Ein Blick auf einige andere der wesentlichen Teamstatistiken lässt erahnen, dass es sich um ein wahres Spitzenspiel der Barmer 2. Basketballbundesliga handelt. Die zweitbeste gegen die viertbeste Offense, Zweiter gegen Dritter bei den Ballverlusten und natürlich Erster gegen Zweiter in der Tabelle. Schaut man sich die Gastgeber aus Thüringen etwas genauer an, fällt zudem auf, dass sie die besten Defensivrebounder der Liga sind aber nur im unteren Mittelfeld bei den Offensivrebounds.

Warum diese Zahlen? Weil sie die Handschrift des ehemaligen Bundestrainers Frank Menz tragen und den kontrollierten sowie disziplinierten Spielstil der Saalestädter unterstreichen. Es wird wenig „gezockt“ sondern solide gearbeitet. Der individuelle Rebound hat weniger Bedeutung als der Rebound des Teams und so wird fleißig unter dem Korb füreinander ausgeboxt, keine Selbstverständlichkeit im modernen Basketball, der eher von individueller Athletik als von Team-Rebounding geprägt ist.

Der Aufstieg ist fest eingeplant

Eine weitere Kategorie, in der die Gastgeber die Spitzenposition in der Liga einnehmen ist die Quote aus dem Zweipunktbereich von 58,6% (bei Siegen sogar über 60%). Hier liegt einer der wesentlichen Ansatzpunkte für die Verteidigung, möchte man bei einer Mannschaft bestehen, welche die letzten sieben Heimspiele allesamt gewonnen hat. Beim Blick auf den Kader erschließt sich einem, dass das kein Zufall ist. Der Aufstieg ist fest eingeplant, Frank Menz bezeichnete Jena jüngst als erstligareif und macht keinen Hehl aus den Ambitionen der Thüringer.

So gab man sich trotz der guten Ausgangslage in der Tabelle nicht zufrieden und verpflichtete bereits früh in der Saison mit Kasey Hill den letztjährigen Topscorer der Bremerhavener und von den Hamburg Towers aus der BBL Demarcus Holland nach. Holland verletzte sich schwer und Jena präsentierte nur kurz danach mit Marcus Tyus den nächsten Neuzugang. Kurz vor Ende der Transferperiode setzte man noch einen drauf, als man Norense Odiase von Brose Bamberg nachverpflichten konnte.

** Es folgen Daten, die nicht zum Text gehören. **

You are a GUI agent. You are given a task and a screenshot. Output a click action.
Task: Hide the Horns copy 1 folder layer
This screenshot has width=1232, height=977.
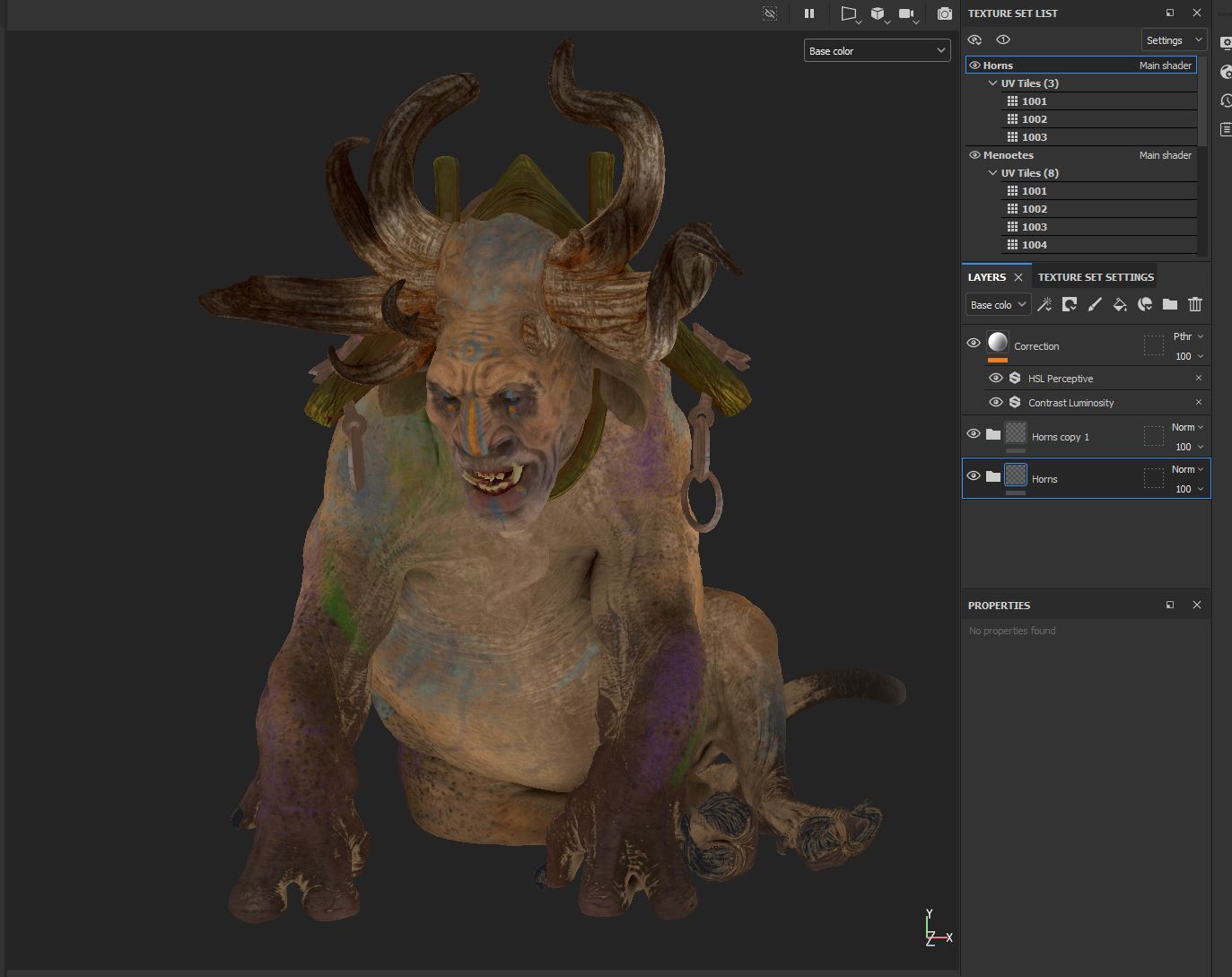(x=974, y=434)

Pick your poison: geballte Erstligapower im Kader von Science City Jena

Keiner der genannten sticht aus einem sehr homogenen Team besonders heraus, was nicht gegen die Qualität der genannten Spieler, sondern für die geballte Offensivpower des gesamten Kaders spricht. Gleich sechs Spieler punkten zweistellig. Die deutsche Riege führen hierbei Robin Lodders (vor der Saison von Aufsteiger Chemnitz gekommen) und der erfahrene Julius Wolf, Sohn des ehemaligen Heidelberger Spieler Horst „Horschek“ Wolf an. Doch auch die drei erstligaerfahrenen Stephan Haukohl, Dennis Nawrocki und Joschka Ferner sind jederzeit in der Lage dem Spiel ihren Stempel aufzudrücken und wären in den meisten Mannschaften der ProA feste Starter. Dreh- und Angelpunkt ist dennoch Kasey Hill, der neben seinen 15,5 Punkten im Schnitt auch noch die meisten Vorlagen (6,3) gibt.

Wer den Vorbericht bis hierhin aufmerksam gelesen hat, kann erahnen, welches Kaliber die Heidelberger in Thüringen erwartet. Ein Sieg wäre eine positive Überraschung, die man im Endspurt um die Platzierungen gerne mitnehmen würde.